Zack Snyder è il nuovo Messia dei nerd: dopo aver diretto buoni adattamenti cinematografici di 300 e Watchmen, ora ha realizzato uno dei film più videoludici mai visti, da questo punto di vista inferiore solo all'eccellente Scott Pilgrim visto l'anno scorso. Sucker Punch è un film che avrei saputo pensare e scrivere anch'io in un solo pomeriggio: se lo avessi proposto alla Warner Bros mi avrebbero riso in faccia, il bello invece è che a Snyder gliel'hanno fatto girare davvero.
Ingrediente principale: la gnugna.
E non gnugna in versione light, per tutto il film c'è gnugna in body attilati da ballerina, vestitini succinti da burlesque, divise da scolaretta giapponese con minigonna vertiginosa, ecc.
Come se ciò non bastasse, la gnugna è immersa in scenari nerd che sembrano escati direttamente da un videogioco: c'è il tempio giapponese con samurai da sconfiggere sotto la neve, la battaglia in trincea con tanto di esoscheletro, il dragone sputafiamme, l'assalto a un treno futuristico... Insomma, il target a cui è rivolto Sucker Punch è abbastanza chiaro.
L'esalto è ancora maggiore dato che le gnugne in questione combattono, evitano colpi come neanche Neo riusciva a fare, padroneggiano con maestria katane e mitra, ma soprattutto compiono balzi e atterrano facendo crepare il suolo in puro stile Super Saiyan.
Tutto questo delirio nerdorgasmatico dovrà però avere un barlume di vicenda a collegare il tutto, no?
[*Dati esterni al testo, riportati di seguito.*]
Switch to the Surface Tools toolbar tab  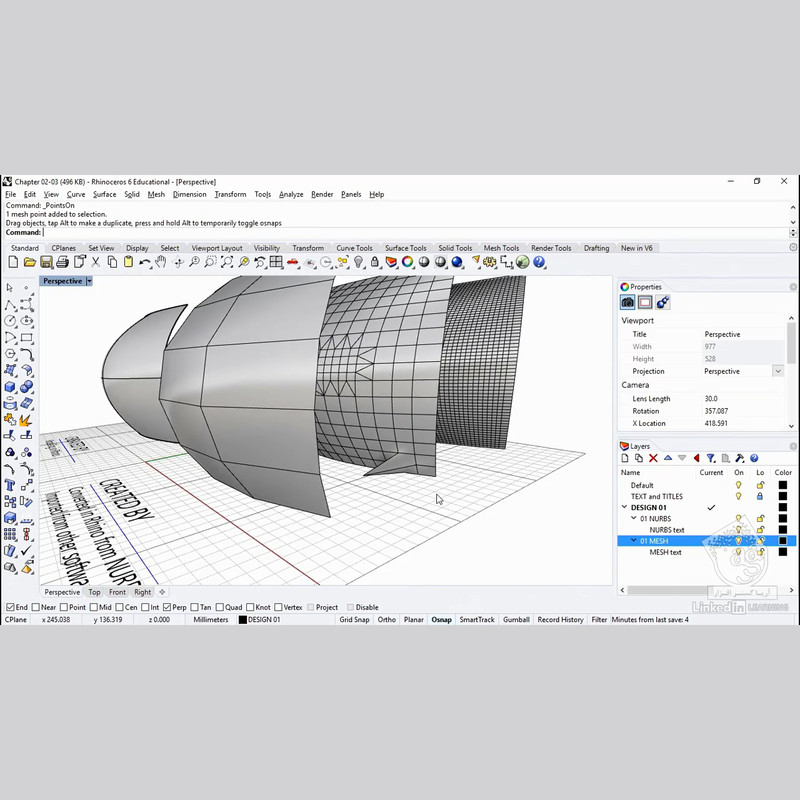click(405, 248)
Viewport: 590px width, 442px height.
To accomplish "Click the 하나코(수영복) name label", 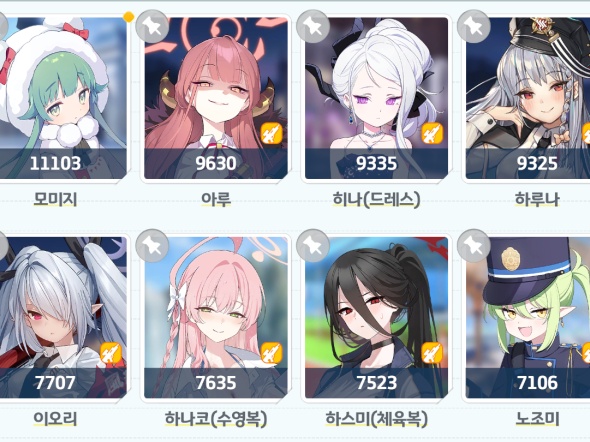I will pyautogui.click(x=216, y=419).
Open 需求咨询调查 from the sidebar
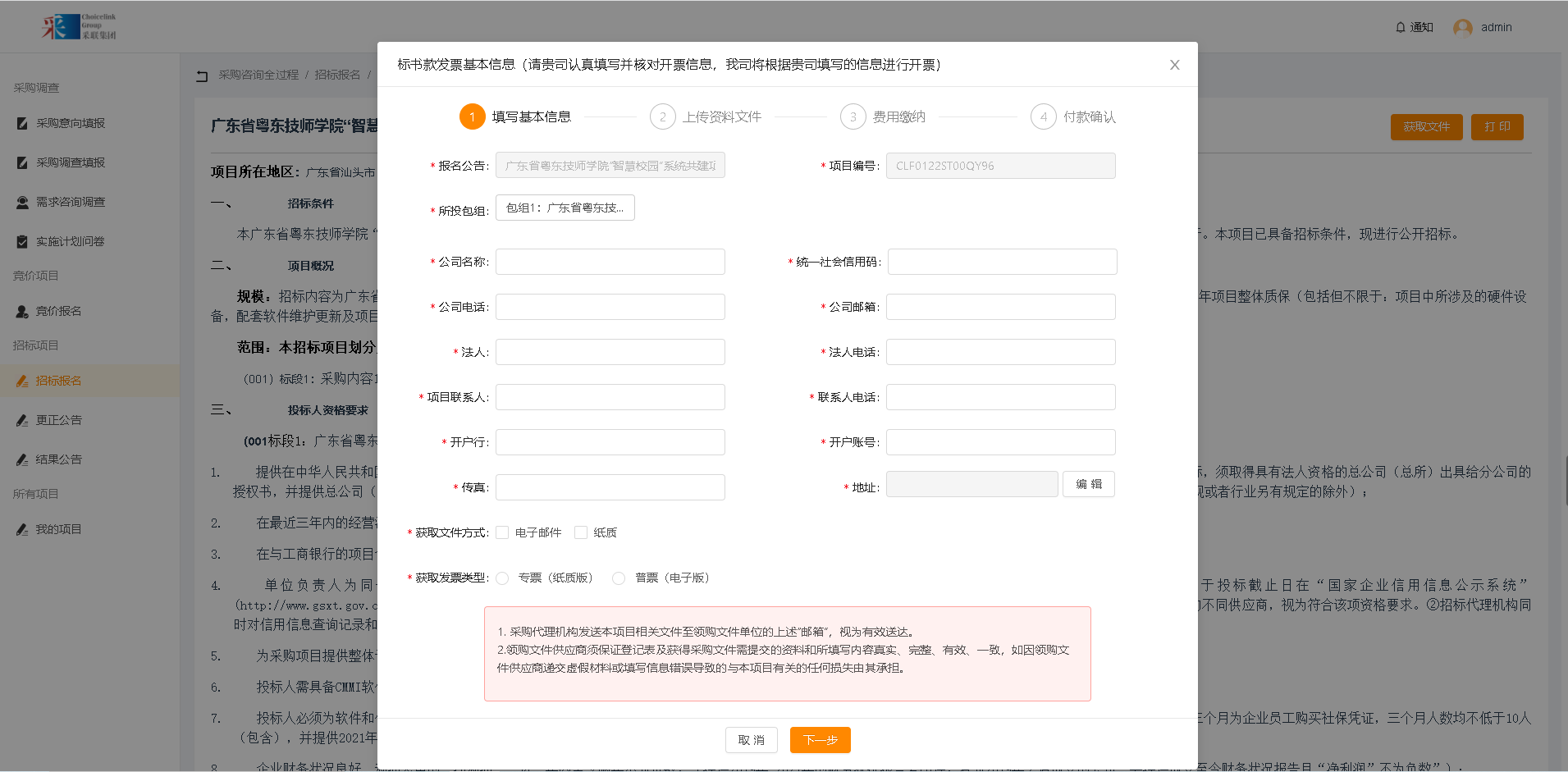The height and width of the screenshot is (772, 1568). pos(70,202)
Mh, nì.
Le gnugne in questione sono prigioniere in un manicomio-bordello, dal quale decidono di scappare: per mettere in pratica il loro piano devono distrarre i loro carcerieri e alcuni avventori, e per farlo ci pensa la biondina ultima arrivata compiendo una danza ipnotica che li inebetisce completamente.
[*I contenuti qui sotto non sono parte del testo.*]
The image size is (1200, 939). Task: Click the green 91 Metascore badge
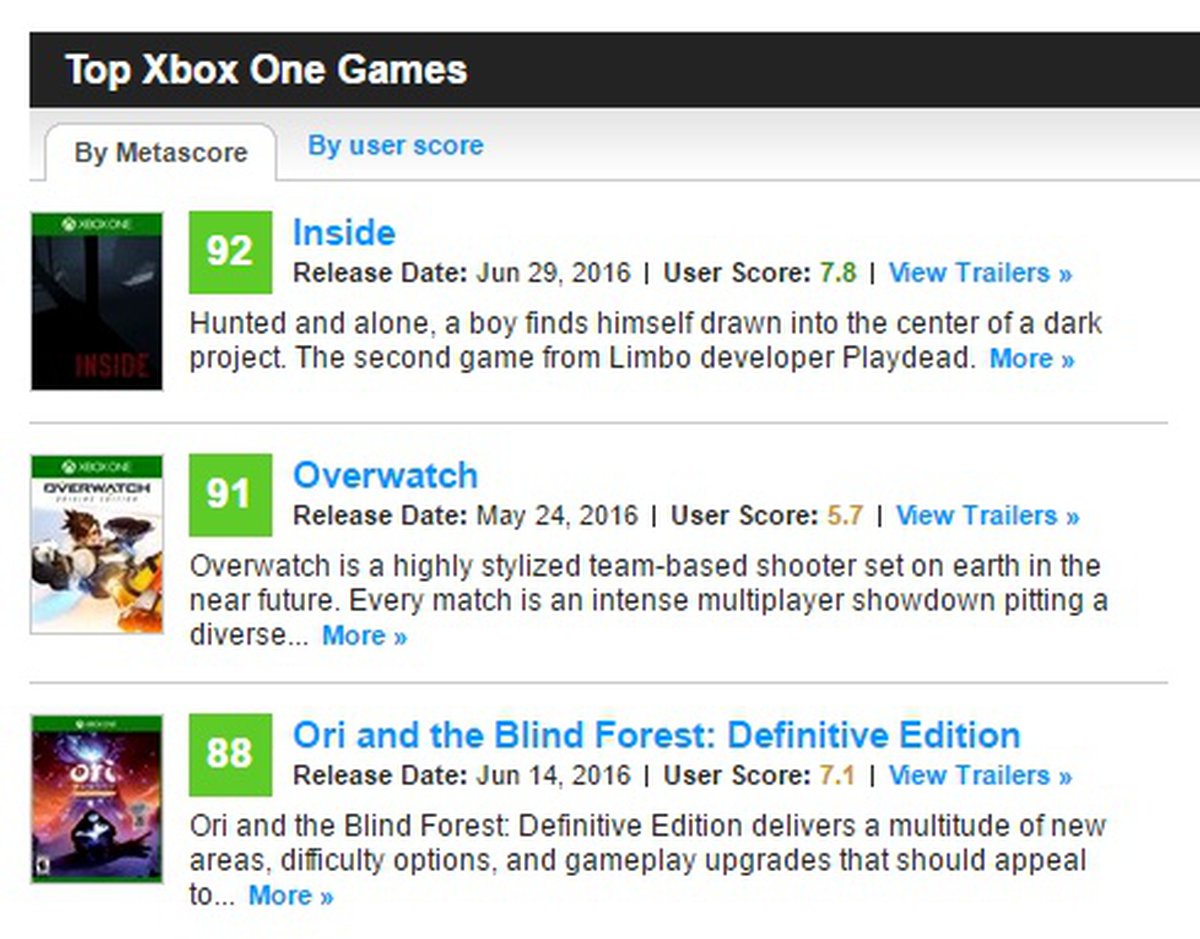click(x=230, y=494)
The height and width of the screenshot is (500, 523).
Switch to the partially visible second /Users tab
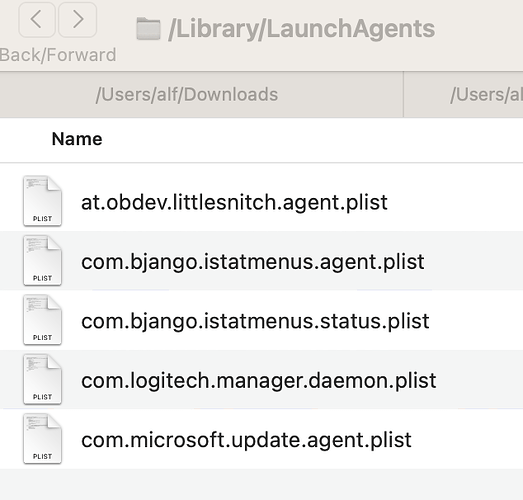tap(463, 94)
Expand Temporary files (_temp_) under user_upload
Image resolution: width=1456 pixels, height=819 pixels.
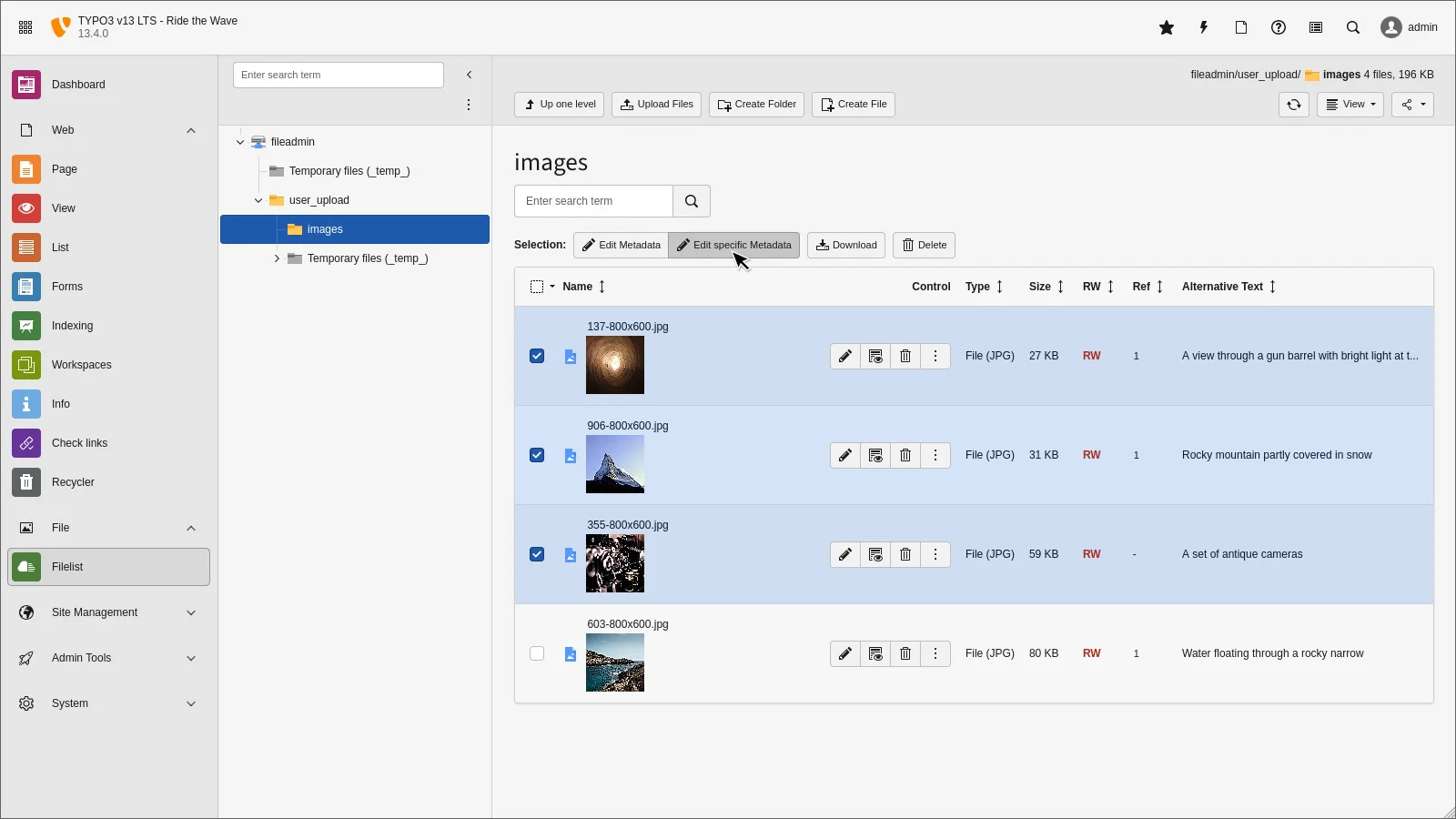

Per ogni balletto scatta uno dei flash di stampo videoludico di cui parlavo sopra, così che il tentativo di rubare un accendino si trasforma nella lotta contro un drago, attraverso metafore abbastanza gratuite, ma proprio grazie alla loro natura folle portano sullo schermo i sogni di tutti i nerd.
Immagino la frustrazione di registi come Nolan che si scervellano per partorire film come Inception, e poi arriva un ragazzino come Snyder che realizza un film geniale semplicemente con delle gnugne armate di katana.
Probabilmente Sucker Punch sbancherà ai prossimi Razzie Awards, ma io mi sento di consigliarlo a tutti i maschi nerd eterosessuali, è puro esalto.
Citazione cult del maestro saggio: "Non firmare assegni a parole se non puoi coprirli col culo."